Input data:
--- START ---

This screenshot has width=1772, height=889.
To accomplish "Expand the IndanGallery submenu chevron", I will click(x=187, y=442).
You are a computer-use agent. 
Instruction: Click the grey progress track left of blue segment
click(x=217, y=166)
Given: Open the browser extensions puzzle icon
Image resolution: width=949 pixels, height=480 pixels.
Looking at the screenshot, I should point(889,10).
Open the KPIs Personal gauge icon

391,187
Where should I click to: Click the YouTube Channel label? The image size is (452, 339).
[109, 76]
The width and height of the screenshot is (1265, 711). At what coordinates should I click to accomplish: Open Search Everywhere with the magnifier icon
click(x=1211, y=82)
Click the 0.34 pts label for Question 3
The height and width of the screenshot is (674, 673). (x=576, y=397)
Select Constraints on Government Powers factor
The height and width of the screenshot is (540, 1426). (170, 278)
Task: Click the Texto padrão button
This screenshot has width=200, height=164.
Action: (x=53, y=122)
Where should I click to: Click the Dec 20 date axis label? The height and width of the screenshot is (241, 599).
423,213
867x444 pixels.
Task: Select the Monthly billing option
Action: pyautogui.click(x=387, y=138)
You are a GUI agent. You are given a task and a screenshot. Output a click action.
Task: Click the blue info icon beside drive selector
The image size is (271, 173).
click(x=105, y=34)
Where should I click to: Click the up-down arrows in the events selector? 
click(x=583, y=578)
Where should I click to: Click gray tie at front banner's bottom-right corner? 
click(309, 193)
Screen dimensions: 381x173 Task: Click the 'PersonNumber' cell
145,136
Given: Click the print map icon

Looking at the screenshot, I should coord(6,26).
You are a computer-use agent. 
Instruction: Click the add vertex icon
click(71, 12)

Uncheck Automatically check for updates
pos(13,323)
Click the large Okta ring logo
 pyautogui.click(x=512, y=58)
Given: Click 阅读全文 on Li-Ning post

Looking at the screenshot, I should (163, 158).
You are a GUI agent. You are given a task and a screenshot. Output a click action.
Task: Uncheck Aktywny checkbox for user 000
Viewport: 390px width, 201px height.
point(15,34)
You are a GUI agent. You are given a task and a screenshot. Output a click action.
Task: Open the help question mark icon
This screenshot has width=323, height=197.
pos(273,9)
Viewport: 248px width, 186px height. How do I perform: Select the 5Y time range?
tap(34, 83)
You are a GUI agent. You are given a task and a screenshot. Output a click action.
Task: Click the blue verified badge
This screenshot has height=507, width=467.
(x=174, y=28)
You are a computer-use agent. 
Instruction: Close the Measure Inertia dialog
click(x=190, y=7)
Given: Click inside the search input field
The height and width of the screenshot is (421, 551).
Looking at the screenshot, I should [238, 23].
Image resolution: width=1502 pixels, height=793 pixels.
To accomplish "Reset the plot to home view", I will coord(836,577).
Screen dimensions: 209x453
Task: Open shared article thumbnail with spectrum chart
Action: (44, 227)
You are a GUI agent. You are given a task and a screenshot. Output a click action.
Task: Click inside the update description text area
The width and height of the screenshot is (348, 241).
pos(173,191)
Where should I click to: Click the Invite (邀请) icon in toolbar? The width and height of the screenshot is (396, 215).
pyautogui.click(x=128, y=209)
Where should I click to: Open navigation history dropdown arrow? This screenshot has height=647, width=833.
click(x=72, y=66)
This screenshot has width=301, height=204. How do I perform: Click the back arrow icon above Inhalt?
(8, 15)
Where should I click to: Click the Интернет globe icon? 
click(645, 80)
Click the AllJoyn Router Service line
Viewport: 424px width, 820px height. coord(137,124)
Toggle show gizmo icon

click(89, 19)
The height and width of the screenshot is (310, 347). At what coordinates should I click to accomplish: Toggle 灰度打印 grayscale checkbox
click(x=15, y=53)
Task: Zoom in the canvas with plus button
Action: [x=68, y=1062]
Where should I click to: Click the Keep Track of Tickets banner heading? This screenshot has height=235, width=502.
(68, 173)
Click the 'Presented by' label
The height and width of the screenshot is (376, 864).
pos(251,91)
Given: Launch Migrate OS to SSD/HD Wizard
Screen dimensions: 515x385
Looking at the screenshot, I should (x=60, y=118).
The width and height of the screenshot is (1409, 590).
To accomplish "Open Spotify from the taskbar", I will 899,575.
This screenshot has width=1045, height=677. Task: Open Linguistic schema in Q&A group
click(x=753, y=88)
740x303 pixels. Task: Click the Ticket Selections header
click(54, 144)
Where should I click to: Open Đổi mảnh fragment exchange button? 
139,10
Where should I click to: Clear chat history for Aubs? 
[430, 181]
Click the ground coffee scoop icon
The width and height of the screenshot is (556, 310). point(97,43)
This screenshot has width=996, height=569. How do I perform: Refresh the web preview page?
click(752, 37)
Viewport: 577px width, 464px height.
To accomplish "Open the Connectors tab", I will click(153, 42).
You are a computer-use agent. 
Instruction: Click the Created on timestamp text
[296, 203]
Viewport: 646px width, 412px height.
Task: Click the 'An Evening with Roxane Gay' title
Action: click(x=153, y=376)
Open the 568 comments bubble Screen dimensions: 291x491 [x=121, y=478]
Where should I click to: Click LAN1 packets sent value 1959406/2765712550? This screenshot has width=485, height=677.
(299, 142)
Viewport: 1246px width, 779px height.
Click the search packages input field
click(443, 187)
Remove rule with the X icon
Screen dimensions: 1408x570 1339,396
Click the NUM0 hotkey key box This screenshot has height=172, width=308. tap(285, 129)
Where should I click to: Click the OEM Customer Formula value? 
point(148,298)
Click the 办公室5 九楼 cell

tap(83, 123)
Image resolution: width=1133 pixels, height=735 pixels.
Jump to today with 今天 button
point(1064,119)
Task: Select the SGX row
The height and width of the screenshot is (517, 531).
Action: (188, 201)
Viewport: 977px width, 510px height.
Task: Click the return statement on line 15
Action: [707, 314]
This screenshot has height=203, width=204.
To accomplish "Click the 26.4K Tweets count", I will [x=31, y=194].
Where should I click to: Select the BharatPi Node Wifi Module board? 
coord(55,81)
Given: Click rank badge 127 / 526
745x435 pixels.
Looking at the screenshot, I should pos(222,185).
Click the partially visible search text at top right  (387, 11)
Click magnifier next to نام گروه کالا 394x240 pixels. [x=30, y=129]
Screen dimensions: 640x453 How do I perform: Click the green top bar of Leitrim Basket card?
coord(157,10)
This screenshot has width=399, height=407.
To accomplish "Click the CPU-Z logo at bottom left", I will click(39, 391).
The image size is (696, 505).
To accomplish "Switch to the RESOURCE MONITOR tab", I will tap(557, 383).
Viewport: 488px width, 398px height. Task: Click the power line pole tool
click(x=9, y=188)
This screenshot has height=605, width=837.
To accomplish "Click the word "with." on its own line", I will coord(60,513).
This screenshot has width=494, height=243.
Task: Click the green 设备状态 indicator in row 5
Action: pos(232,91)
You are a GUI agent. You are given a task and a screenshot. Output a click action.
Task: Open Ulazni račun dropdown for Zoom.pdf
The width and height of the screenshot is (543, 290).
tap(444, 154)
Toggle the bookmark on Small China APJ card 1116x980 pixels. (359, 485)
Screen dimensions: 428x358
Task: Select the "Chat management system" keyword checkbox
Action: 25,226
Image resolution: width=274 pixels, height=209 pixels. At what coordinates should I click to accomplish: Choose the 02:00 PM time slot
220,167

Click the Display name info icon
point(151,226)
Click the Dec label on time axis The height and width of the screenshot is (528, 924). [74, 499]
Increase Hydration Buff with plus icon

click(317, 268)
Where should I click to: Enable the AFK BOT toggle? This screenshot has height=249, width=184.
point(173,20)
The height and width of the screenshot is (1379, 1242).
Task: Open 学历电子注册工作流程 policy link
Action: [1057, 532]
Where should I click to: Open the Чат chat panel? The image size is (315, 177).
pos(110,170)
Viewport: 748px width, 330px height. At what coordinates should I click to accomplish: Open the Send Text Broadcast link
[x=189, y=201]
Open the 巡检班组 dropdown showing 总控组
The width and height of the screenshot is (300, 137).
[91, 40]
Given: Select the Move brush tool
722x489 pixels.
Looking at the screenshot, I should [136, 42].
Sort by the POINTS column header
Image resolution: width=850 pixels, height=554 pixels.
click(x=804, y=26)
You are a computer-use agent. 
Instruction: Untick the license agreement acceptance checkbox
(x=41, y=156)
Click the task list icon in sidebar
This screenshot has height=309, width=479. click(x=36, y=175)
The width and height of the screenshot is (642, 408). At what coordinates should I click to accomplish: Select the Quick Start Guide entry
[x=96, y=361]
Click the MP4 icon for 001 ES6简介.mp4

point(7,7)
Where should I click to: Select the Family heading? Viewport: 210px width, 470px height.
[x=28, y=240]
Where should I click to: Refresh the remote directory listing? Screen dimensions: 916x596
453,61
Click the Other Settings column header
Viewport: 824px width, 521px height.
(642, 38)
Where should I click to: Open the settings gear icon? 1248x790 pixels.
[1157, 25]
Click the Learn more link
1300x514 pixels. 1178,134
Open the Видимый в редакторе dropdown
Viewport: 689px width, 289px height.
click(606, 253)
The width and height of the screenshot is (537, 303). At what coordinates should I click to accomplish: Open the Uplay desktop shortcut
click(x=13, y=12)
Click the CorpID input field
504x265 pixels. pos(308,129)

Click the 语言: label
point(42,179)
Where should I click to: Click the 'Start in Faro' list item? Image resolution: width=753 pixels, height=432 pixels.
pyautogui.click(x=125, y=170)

--- END ---

Your goal:
Using the data above, show each line where "badge" occurs.

Completed exercise:
Task: Click the blue verified badge
Given: Click rank badge 127 / 526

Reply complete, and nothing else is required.